● WHAT YOU NEED TO DO
The data follows this line. Copy verbatim the line with "Disable the Cast shadows checkbox" and each line after it to the end.

(Extracted records)
+ + +

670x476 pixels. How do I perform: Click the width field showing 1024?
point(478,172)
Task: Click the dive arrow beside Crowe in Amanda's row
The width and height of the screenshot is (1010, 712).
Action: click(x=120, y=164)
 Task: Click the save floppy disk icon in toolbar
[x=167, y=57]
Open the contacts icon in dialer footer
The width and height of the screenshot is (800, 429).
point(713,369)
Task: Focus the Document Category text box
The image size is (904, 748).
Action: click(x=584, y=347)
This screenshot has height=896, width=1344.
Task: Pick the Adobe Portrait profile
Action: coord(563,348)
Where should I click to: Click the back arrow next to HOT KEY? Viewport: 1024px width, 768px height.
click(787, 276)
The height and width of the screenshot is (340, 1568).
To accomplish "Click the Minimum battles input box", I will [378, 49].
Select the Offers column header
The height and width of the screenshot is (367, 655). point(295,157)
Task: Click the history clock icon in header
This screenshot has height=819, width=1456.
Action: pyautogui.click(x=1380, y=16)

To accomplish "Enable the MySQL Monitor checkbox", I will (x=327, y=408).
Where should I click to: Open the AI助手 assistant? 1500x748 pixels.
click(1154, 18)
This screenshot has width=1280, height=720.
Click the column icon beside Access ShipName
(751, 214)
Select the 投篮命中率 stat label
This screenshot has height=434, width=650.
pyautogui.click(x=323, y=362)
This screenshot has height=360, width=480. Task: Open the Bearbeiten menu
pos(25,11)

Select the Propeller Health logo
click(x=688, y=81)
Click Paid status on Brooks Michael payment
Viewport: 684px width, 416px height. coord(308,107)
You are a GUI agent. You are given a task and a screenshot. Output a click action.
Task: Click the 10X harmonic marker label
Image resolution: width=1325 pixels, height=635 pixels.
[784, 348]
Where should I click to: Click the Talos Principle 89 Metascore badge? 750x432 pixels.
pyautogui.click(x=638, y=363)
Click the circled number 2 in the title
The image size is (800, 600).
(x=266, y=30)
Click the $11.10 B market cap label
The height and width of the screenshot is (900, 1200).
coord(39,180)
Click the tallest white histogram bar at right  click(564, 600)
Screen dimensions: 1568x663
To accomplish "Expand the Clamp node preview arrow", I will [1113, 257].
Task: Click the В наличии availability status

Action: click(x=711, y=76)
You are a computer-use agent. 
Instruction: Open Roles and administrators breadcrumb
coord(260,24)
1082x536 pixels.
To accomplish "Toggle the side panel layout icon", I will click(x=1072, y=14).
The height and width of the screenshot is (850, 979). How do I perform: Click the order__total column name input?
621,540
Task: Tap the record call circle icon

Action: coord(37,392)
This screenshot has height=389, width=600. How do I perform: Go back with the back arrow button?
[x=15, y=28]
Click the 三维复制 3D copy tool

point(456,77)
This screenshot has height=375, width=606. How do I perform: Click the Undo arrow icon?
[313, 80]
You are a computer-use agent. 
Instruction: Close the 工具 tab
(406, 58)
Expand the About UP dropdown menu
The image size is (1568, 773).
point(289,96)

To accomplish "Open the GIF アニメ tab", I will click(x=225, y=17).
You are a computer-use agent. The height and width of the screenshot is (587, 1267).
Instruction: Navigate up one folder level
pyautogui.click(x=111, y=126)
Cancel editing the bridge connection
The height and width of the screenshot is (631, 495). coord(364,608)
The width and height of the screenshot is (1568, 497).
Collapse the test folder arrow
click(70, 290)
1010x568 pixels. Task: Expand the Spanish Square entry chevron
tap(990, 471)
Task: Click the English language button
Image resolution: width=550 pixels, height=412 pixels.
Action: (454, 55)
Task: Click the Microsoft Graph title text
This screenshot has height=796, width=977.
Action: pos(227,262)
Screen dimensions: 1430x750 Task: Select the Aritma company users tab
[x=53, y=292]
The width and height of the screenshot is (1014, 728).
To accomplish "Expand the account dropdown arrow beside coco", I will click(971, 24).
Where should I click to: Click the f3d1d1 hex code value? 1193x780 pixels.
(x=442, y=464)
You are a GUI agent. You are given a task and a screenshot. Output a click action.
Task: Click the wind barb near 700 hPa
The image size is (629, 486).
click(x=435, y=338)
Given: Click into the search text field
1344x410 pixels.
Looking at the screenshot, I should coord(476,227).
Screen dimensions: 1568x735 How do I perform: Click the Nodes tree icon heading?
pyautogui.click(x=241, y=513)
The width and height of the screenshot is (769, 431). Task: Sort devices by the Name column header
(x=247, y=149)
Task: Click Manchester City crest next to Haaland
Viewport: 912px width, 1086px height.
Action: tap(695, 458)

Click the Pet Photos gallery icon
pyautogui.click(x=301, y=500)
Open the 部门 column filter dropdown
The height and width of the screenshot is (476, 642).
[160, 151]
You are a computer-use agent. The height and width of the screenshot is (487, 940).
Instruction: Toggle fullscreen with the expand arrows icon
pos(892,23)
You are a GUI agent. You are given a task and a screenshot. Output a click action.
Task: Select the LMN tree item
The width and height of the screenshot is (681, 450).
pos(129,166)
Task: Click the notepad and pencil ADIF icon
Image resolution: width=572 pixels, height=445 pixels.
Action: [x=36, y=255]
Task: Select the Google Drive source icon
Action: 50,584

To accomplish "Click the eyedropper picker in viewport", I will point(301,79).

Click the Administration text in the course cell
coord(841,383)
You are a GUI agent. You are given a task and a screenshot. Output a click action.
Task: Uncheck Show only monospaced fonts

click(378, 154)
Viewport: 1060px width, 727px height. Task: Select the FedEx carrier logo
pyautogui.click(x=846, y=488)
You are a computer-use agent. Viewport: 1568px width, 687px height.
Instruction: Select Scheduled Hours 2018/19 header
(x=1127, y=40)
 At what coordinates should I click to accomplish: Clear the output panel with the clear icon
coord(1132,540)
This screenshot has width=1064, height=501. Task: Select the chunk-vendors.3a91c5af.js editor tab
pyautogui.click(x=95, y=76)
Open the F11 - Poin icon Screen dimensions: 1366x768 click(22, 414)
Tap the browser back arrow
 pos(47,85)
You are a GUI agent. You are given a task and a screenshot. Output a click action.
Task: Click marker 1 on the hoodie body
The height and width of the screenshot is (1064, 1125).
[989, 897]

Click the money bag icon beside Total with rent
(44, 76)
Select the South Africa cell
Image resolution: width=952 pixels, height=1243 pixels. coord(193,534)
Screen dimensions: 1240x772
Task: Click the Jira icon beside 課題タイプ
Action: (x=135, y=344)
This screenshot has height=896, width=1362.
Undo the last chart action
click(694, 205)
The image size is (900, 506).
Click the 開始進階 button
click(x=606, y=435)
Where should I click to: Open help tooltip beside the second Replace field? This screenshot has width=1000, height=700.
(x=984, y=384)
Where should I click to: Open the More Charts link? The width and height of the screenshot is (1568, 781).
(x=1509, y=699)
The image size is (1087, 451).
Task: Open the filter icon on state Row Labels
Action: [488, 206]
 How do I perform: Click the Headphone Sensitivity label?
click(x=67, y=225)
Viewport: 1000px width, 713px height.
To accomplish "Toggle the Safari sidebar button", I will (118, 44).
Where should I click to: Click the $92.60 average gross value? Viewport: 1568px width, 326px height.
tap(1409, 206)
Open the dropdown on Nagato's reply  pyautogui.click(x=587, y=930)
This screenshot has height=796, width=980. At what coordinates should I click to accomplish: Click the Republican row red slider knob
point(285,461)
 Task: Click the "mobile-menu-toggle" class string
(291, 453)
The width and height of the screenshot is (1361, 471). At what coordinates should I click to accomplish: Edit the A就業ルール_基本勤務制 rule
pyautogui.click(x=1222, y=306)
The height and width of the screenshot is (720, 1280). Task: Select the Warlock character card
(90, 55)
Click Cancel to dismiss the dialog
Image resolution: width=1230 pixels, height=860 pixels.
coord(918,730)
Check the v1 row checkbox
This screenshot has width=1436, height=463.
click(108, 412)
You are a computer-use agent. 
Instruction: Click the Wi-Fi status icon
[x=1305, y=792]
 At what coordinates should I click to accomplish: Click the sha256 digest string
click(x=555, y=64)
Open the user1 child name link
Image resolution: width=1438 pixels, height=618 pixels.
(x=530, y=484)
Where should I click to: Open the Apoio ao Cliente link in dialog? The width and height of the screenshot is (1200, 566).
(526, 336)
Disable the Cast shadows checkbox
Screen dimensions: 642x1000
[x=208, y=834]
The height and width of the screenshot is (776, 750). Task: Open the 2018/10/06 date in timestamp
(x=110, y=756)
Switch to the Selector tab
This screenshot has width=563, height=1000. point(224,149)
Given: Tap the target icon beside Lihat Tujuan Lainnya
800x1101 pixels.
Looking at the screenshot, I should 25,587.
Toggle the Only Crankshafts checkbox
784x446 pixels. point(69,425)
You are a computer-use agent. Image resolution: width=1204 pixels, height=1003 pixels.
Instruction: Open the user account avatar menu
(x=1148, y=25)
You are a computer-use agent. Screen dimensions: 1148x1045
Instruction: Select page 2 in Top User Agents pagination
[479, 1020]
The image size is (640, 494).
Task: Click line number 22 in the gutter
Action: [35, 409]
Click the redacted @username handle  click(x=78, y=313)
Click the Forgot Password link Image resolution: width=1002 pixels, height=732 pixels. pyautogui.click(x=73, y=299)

+ + +

● SOLUTION TO THIS EXERCISE
Disable the Cast shadows checkbox
Screen dimensions: 642x1000
[x=208, y=834]
The height and width of the screenshot is (776, 750). Task: Open the 2018/10/06 date in timestamp
(x=110, y=756)
Switch to the Selector tab
This screenshot has width=563, height=1000. point(224,149)
Given: Tap the target icon beside Lihat Tujuan Lainnya
800x1101 pixels.
Looking at the screenshot, I should 25,587.
Toggle the Only Crankshafts checkbox
784x446 pixels. point(69,425)
You are a computer-use agent. Image resolution: width=1204 pixels, height=1003 pixels.
Instruction: Open the user account avatar menu
(x=1148, y=25)
You are a computer-use agent. Screen dimensions: 1148x1045
Instruction: Select page 2 in Top User Agents pagination
[479, 1020]
The image size is (640, 494).
Task: Click line number 22 in the gutter
Action: [35, 409]
Click the redacted @username handle  click(x=78, y=313)
Click the Forgot Password link Image resolution: width=1002 pixels, height=732 pixels. pyautogui.click(x=73, y=299)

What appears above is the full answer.